- IATA: none; ICAO: none; FAA LID: 3U8;

Summary
- Airport type: Public
- Owner: Town of Big Sandy
- Serves: Big Sandy, Montana
- Elevation AMSL: 2,701 ft (823 m)
- Coordinates: 48°09′52″N 110°06′36″W﻿ / ﻿48.16444°N 110.11000°W

Map
- 3U8 Location of airport in Montana

Runways
| Direction | Length |  | Surface |
| ft | m |
| 6/24 | 3,600 | 1,097 | Asphalt |
| 13/31 | 2,975 | 907 | Turf |
| 18/36 | 1,430 | 436 | Turf |

Statistics (2011)
- Aircraft operations: 5,350
- Based aircraft: 17
- Source: Federal Aviation Administration

= Big Sandy Airport =

Airport in Montana, United States

Big Sandy Airport is a public use airport in Chouteau County, Montana, United States. It is owned by the Town of Big Sandy and located one nautical mile (2 km) south of its central business district. This airport is included in the National Plan of Integrated Airport Systems for 2011–2015, which categorized it as a general aviation facility.

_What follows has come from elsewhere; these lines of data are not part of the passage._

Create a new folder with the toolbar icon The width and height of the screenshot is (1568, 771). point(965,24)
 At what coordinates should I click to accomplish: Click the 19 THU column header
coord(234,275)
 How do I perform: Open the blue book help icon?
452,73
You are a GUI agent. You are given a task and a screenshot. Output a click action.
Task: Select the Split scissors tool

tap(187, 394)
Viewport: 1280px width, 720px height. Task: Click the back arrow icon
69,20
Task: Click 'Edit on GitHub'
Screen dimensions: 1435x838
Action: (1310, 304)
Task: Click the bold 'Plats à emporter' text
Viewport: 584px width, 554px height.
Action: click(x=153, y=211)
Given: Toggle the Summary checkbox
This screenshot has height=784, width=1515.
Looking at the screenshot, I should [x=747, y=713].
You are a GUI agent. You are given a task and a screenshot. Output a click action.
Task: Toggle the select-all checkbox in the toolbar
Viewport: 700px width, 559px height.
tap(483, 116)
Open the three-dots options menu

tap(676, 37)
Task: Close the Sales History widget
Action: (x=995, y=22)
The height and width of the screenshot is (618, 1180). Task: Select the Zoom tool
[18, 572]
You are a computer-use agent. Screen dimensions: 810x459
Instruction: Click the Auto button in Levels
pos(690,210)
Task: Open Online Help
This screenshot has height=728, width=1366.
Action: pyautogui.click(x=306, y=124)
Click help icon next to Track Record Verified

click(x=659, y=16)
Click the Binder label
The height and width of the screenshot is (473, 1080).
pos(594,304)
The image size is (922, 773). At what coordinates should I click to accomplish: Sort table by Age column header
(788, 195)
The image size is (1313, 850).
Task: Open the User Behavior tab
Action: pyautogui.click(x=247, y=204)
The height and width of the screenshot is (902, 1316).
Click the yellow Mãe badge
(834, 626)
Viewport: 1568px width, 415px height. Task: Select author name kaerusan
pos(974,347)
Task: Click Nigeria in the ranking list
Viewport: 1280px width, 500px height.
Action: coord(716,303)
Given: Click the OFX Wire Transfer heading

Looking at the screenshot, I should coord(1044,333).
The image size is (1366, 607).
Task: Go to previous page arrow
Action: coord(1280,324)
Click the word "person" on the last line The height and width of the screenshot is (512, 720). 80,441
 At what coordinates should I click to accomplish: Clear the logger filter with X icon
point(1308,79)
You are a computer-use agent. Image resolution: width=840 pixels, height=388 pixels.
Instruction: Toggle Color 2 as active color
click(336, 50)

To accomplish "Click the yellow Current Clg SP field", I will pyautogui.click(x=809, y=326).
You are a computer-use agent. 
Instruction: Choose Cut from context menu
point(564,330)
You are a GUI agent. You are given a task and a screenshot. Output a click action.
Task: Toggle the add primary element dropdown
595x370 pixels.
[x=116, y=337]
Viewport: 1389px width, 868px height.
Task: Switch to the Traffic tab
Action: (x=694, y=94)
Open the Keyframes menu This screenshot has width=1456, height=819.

== Facilities and aircraft ==
Big Sandy Airport covers an area of 154 acres (62 ha) at an elevation of 2,701 feet (823 m) above mean sea level. It has one asphalt paved runways designated 6/24 which measures 3,600 by 60 feet (1,097 x 18 m). It also has two turf runways: 13/31 is 2,975 by 50 feet (907 x 15 m) and 18/36 is 1,430 by 55 feet (436 x 17 m).

For the 12-month period ending July 21, 2011, the airport had 5,350 general aviation aircraft operations, an average of 103 per week: 93% local and 7% transient. At that time there were 17 single-engine aircraft based at this airport.